Bergama'daki altıncı dönem kazılarını Berlin Müzeleri Müdürü Wth.Wiegand yönetmiş, 1927-1929 yıllarındaki kazılarda akropoldeki saraylar ile depolar ortaya çıkarılmıştır. Aynı zamanda Priene, Milet ve Didiö kazılarını da yürüten Wiegand, 1928-1938 yılları arasında da Asklepion alanı ile bazilikanın bulunduğu bölümlerde de araştırmalarını yapmıştır.
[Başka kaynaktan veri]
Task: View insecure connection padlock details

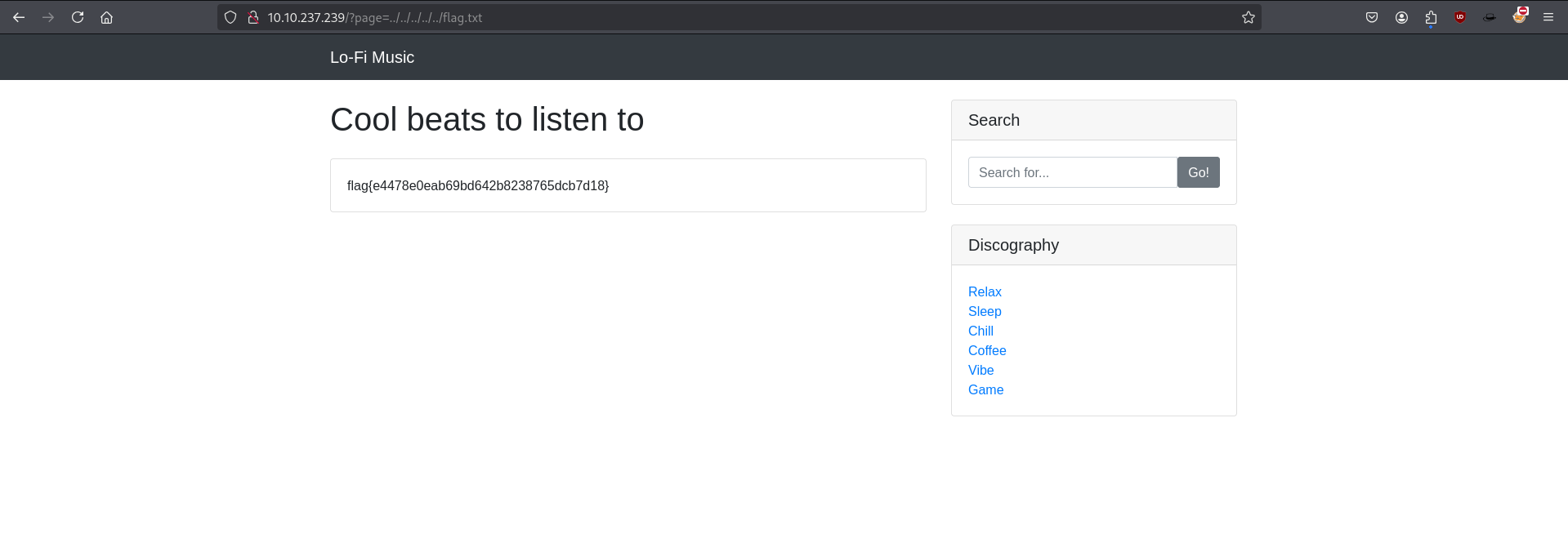Action: [x=253, y=17]
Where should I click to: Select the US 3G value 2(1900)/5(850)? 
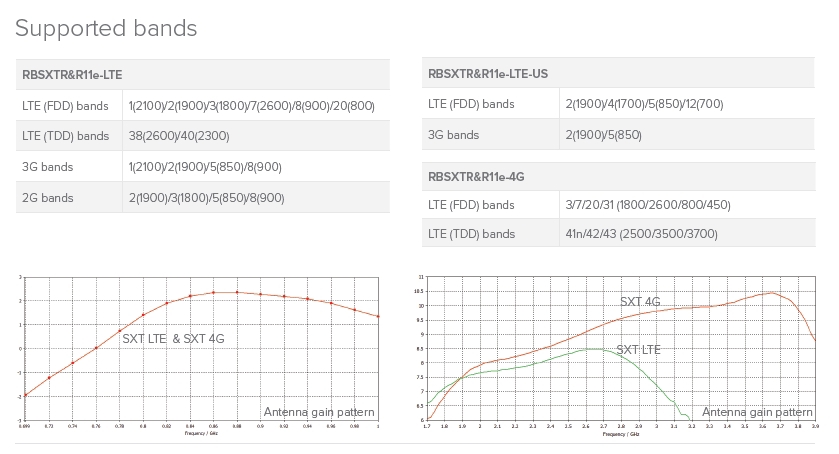click(603, 135)
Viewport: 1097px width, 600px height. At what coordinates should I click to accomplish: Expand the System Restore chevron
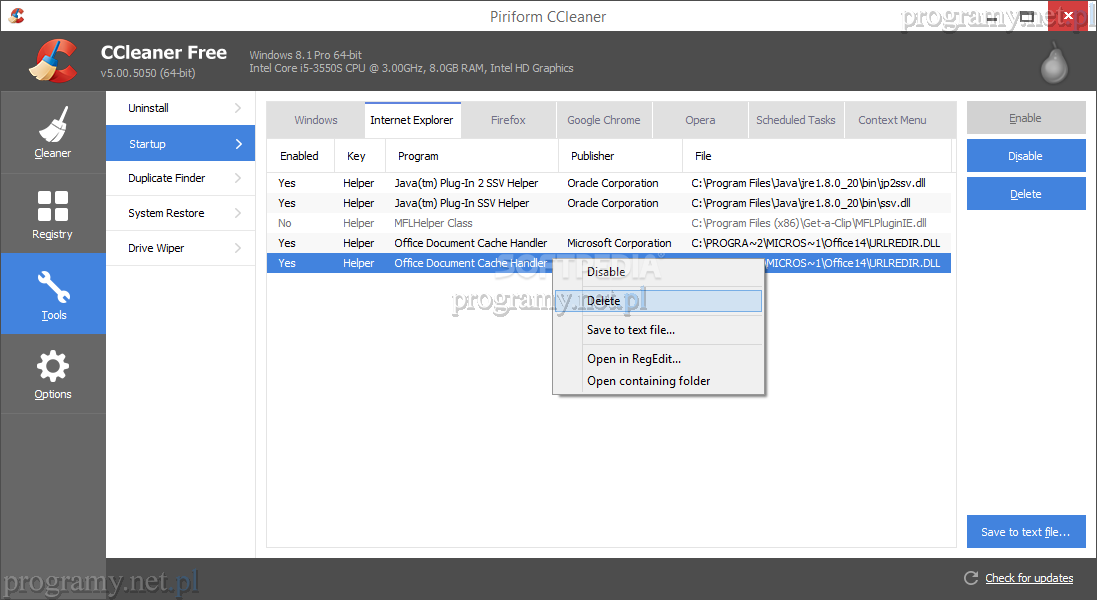[x=238, y=213]
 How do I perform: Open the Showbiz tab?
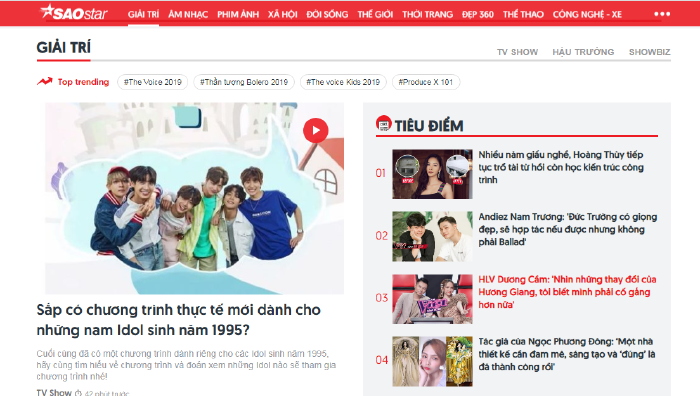point(650,52)
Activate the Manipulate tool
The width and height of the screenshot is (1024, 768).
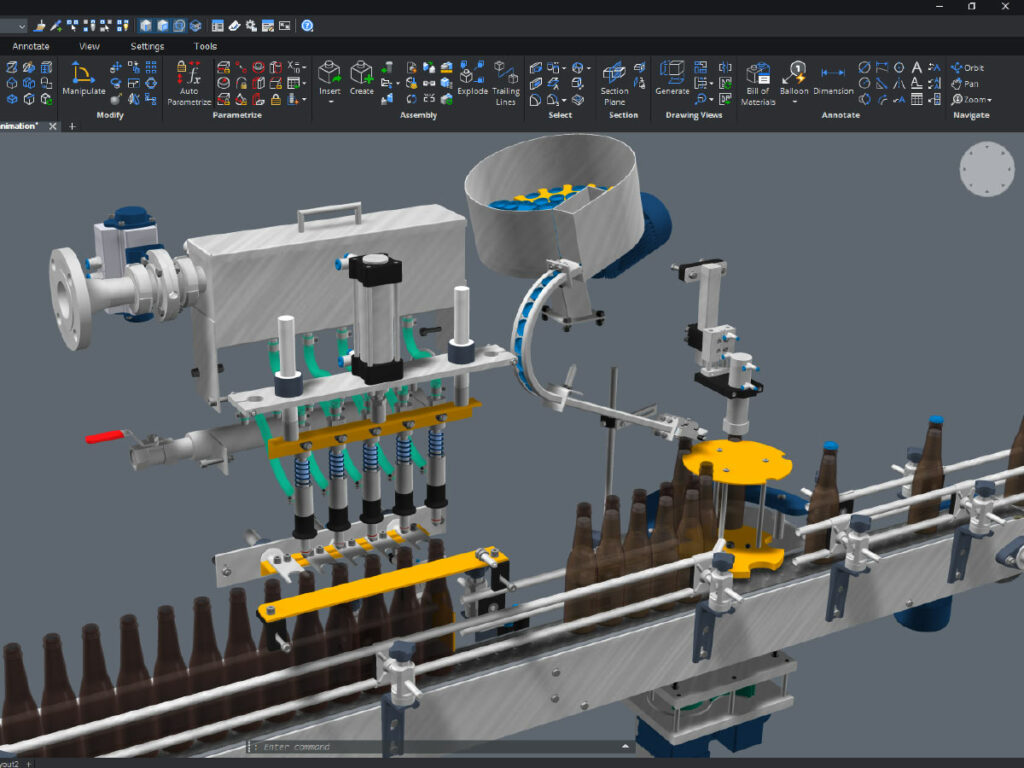pos(83,76)
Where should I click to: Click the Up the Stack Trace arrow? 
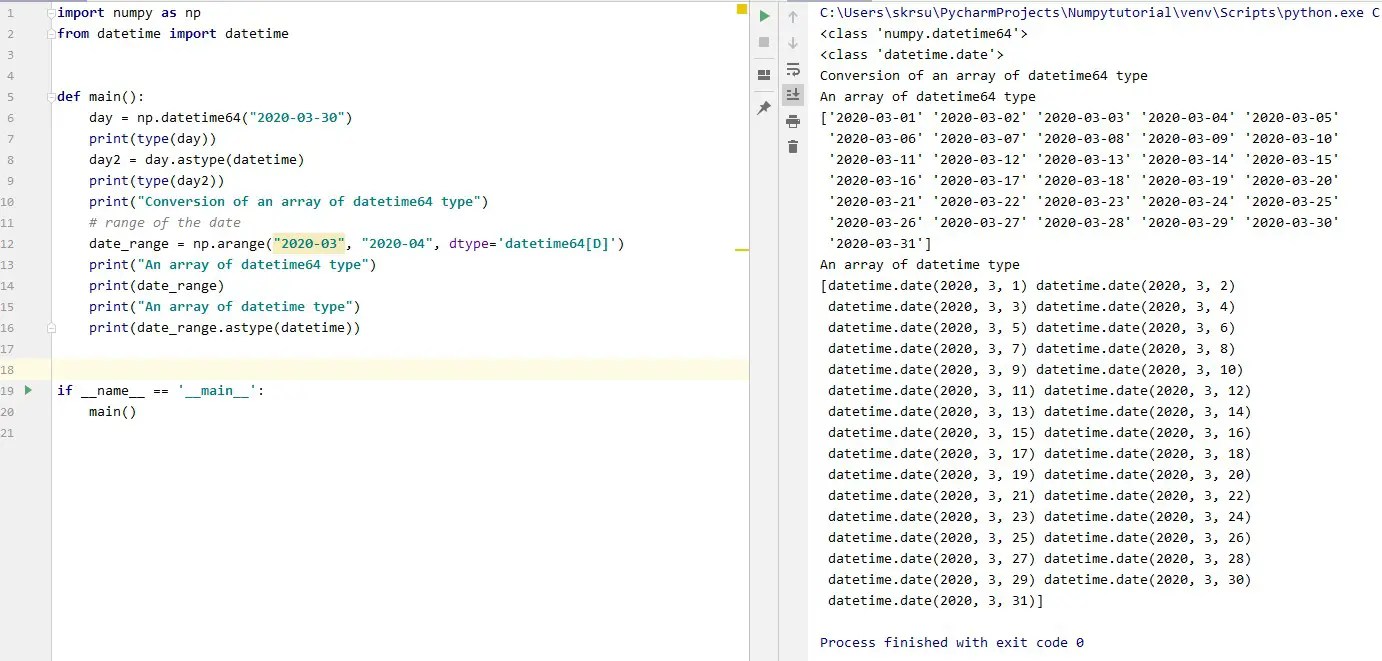pos(793,16)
Bergama'da yapılan araştırmalarda bulunan kalıntılar, keramikler ve aletler yöredeki yerleşmenin Neolitik Çağda başladığını göstermiştir. Akropolün eteklerindeki toprak dolgular arasında bu döneme tarihlenen taş bıçaklar, üvedik tepede nefrit taşından bir balta bulunmuştur. M.Ö.4000'e tarihlenen bu eserleri Bronz Çağa ait vazolarla keramikler izlemiştir. Arkaik dönemde küçük bir yerleşim olan ancak bu dönem kalıntılarının çok az olduğu, Pergamon'dan buluntular akropolde M.Ö.800 yıllarında bir yerleşim olduğunu göstermiştir. Frigyalılar bir süre bu yöreye egemen olmuşlar, M.Ö.VII.yüzyılda Ldyia'lıların egemenliğini kabul etmişlerdir. M.Ö.546'da ülkesinden kovularak Perslere sığınan Erythreli Gongyglos'un yönetimine verilen Pergamon M.Ö.362'de Mysia valisi Orontes'in Perslere karşı başlattığı ayaklanmanın merkezi olmuştur. M.Ö.400-399 yıllarında Xenophon'un Onbinlerin dönüşü isimli eserinden Pergamon'un işgal edildiği öğrenilmiştir.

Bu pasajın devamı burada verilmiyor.